Sunday, November 13, 2011

Balls o' Napthalene

As some of you may recall, the suggestion was made to fight the great stray cat/flea infestation with a security moat of mothballs...

The mothballs have been lain about the perimeter of the property and now it smells like Mrs. Muccifori, my old Italian (and I mean OLD) landlady from when I was a kid.

We lived in a two-family house, owned by the Mucciforis, until I was 10-years-old. They lived on the first floor and we were on the second. They were tailors from Italy and I spent many an afternoon doodling on dark fabrics with the bars of soap they used to mark their plan of attack on an item of clothing.

In my young mind, the Mucciforis were boiled down to the smallest of generalizations -- Mr. Muccifori slept a lot and liked quiet, which is why I couldn't be too loud outside or stomp around upstairs, and Mrs. Muccifori was always cold, which is why she wore 300 sweaters even in the summer and jacked up the heat to the 80s. Since heat rises, our apartment used to average 98-degrees in the winter. My father used to sleep with the bedroom window open in NJ in the dead of winter and I still can have a mini anxiety attack if it gets too hot indoors...

Hmm...perhaps I should get back to the mothballs... If you ever met my Aunt Rhoda, you understand that I get my meandering storytelling "ability" honestly!

The attic of the house was finished except for two offshoots that remained unfinished storage areas and reeked of mothballs -- Mrs. Muccifori added them to her things to stave off the moths. I knew those were her things, associated the smell of mothballs with her, and to this day think of her whenever I smell mothballs.

And then I almost immediately think of the most puzzling story I've ever heard in my life.

My mother was about 25-years-old when Mr.
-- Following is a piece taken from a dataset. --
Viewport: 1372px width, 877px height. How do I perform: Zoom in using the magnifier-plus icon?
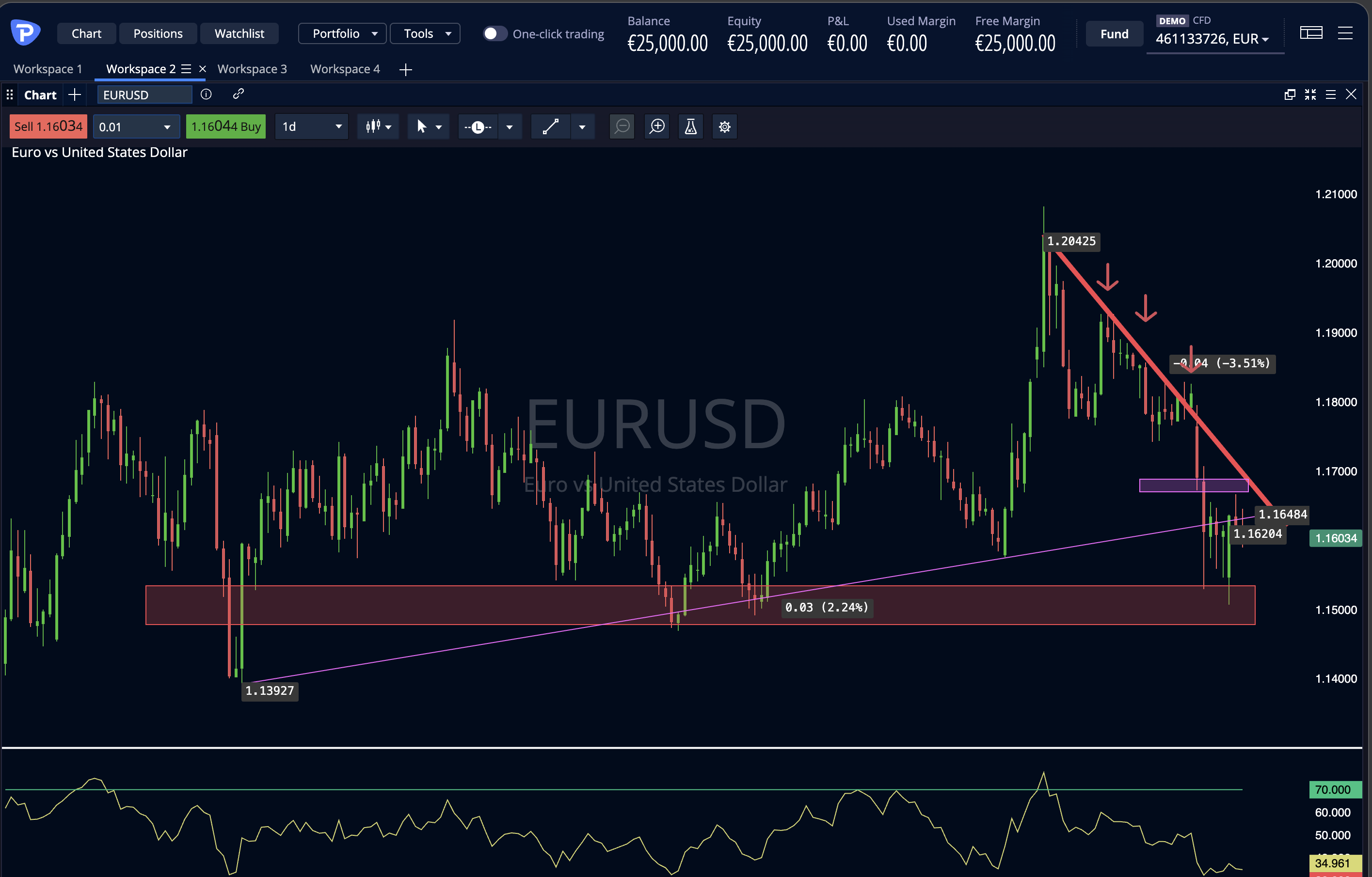[656, 126]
Muccifori died. Mrs. Muccifori thought it would be a terrific idea to knock a hole in the wall downstairs and install a door between her apartment and our entry way. That way, if she needed anything, she could just essentially come into our apartment foyer and call upstairs.

And she did.

One particular afternoon, she called up to my mother in an Italian-accent-laced singsong:

"Kaaaatie, I want an enema.........."

Now, my mother's name is Kathy.

And what landlady asks her tenant for an enema?!

And more importantly, WHAT TENANT ACQUIESCES??!!

Katie, my mother, that's who!!

I won't go into the details at this time because I've used Mrs. Muccifori's actual name and there's the outside chance that one of her people might stumble upon this story, but I'll write about it sometime down the road using an alias.

In the meantime, if you've ever rented an apartment, just imagine giving your landlady an enema. Under what circumstance would this possibly occur?